Обиженный адмирал хотел было отвернуться, но увидев ласковые глаза волшебной луны - покровительницы и острые наконечники стрел охранников - ангелочков, немного успокоился. У него есть защитники, есть те, кто всегда придет на помощь.
Легкий игривый ветерок отер показавшиеся слезы из глаз-окон и нежно поцеловал в мудрый лоб. Теперь адмирал был спокоен, он все-таки кому-то еще нужен.
Утро застало веселым, ярким солнышком. Его всевидящие лучи проникли в комнатку художника и осветив темные углы, пробежались по спящему лицу молодого человека. Ресницы дрогнули и мимолетный сон упорхнул, словно трепетная бабочка. Его кружевные крылышки задели кончик носа и исчезли, растворившись с рассветом.
Ночная властелинша отдала узды правления в руки света, солнца, чистоты. Потянувшись в кровати Карл сладко втянул в себя прохладный воздух - пахло листвой, землей, осенью. И тут он вспомнил обо сне. Вспомнил волшебницу луну и свой любимый старый дом, оскорбленный наглой новостройкой.
Образы ночного происшествия проносились в голове со всеми подробностями, и казалось, он сам присутствовал при неприятном разговоре, видел таинственное освещение улицы, видел погоны на плечах здания - адмирала, слышал крикливый голос дома - задиры.
Схватив кисти и краски, художник бросился к выходу. Внезапно посетившая муза подгоняла его, не давая даже умыться.
Шумная улица, наполненная снующим народом, встретила Карла радушно. Тусклые тона окружающего мира, словно рисованные акварелью картины, приободрились, впитывая в себя яркость и четкость.
Как раньше он не замечал, блуждая по городу в поисках истины, всей красоты и счастья этих огромных, величавых, прекрасных домов. Там башенки, там балкончики, там колонны, а чуть дальше, за углом - острый шпиль, грациозно устремленный к небу.

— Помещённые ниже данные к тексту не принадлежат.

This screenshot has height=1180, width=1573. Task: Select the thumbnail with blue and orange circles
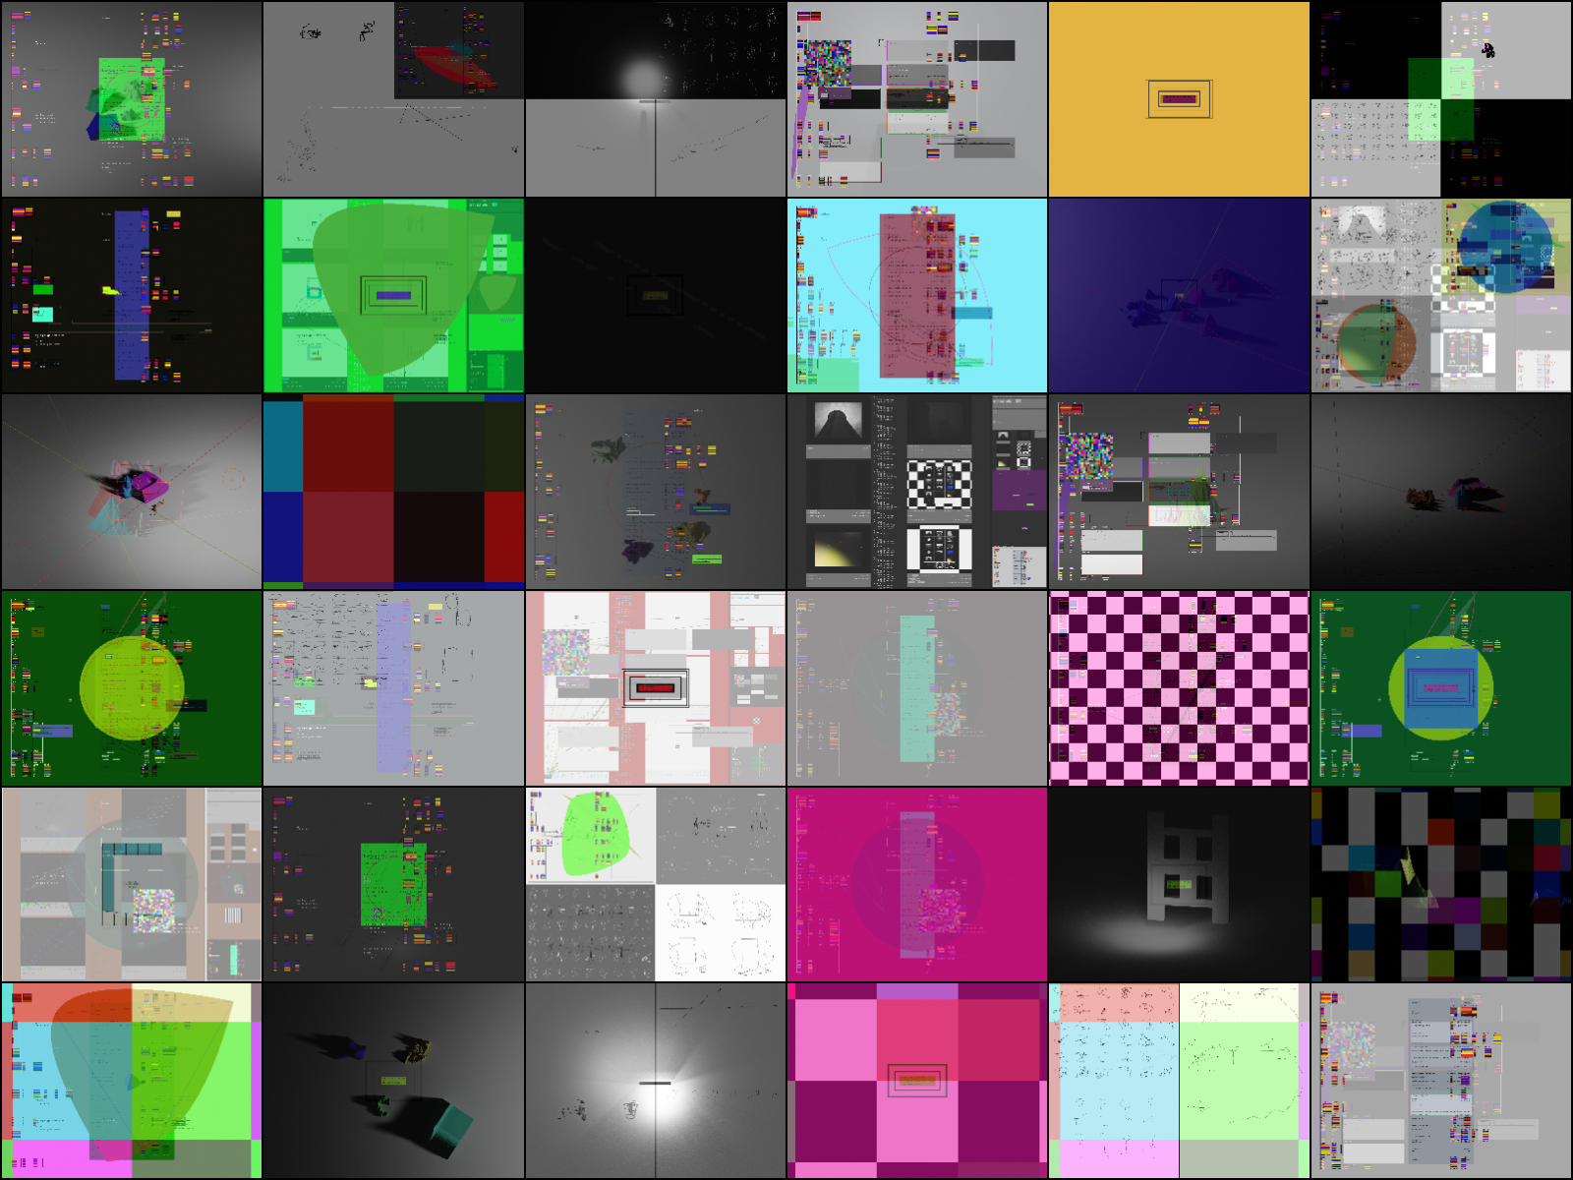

И не надо ничего большего. Здесь, в атмосфере священности и заключалась душа нашего родного, любимого города. Именно здесь, среди старинных домов, среди изящных улиц, среди людей, вечно куда-то спешащих и бегущих, именно здесь, среди гранитных берегов Невы, среди мостов и мостиков и билось живое сердце Петербурга, размеренно отсчитывая минуты.
И куда ни глянь, в любой стороне, в любом самом маленьком закоулке виднеется что-то огромное, сильное, несущее в себе отпечаток истории, истории нашего народа, нашего города, нашего мира.
Карл шел разглядывая каждый камешек, каждый кирпичик. И даже осенняя грязь больше не огорчала, наоборот, она показалась до боли родной, привычной, приятной. И теперь она не напоминала что-то жуткое, слизкое, а виделась сливочным мороженым, растекшимся по голубой тарелочке.
На право - Летний сад усыпанный золотом листвы, на лево - Михайловский замок в окружении неиспарившейся славы, чуть дальше Русский музей ярко-желтого цвета радости и любви, а потом... да что уж там потом? Все здесь, здесь настоящий Петербург.
И слава Богу, что грубая новостройка из сна не существует, позоря священность старинного города, не в ней магический смысл, витающий над улицами, не в ней мудрость великих, не в ней прелесть оригинальной идеи.
Вернувшись к родному, тихому дому Карл достал мольберт. Краски ложились легкими, плавными мазками, уверенно создавая облик решительности, величия, гордости каменного великана. Чисто-голубое небо, лучи солнца в пушистых облаках, мягкие тона балкончиков, чуть потускневшая лепка, и конечно, листик клена, нежно опускающийся на асфальт.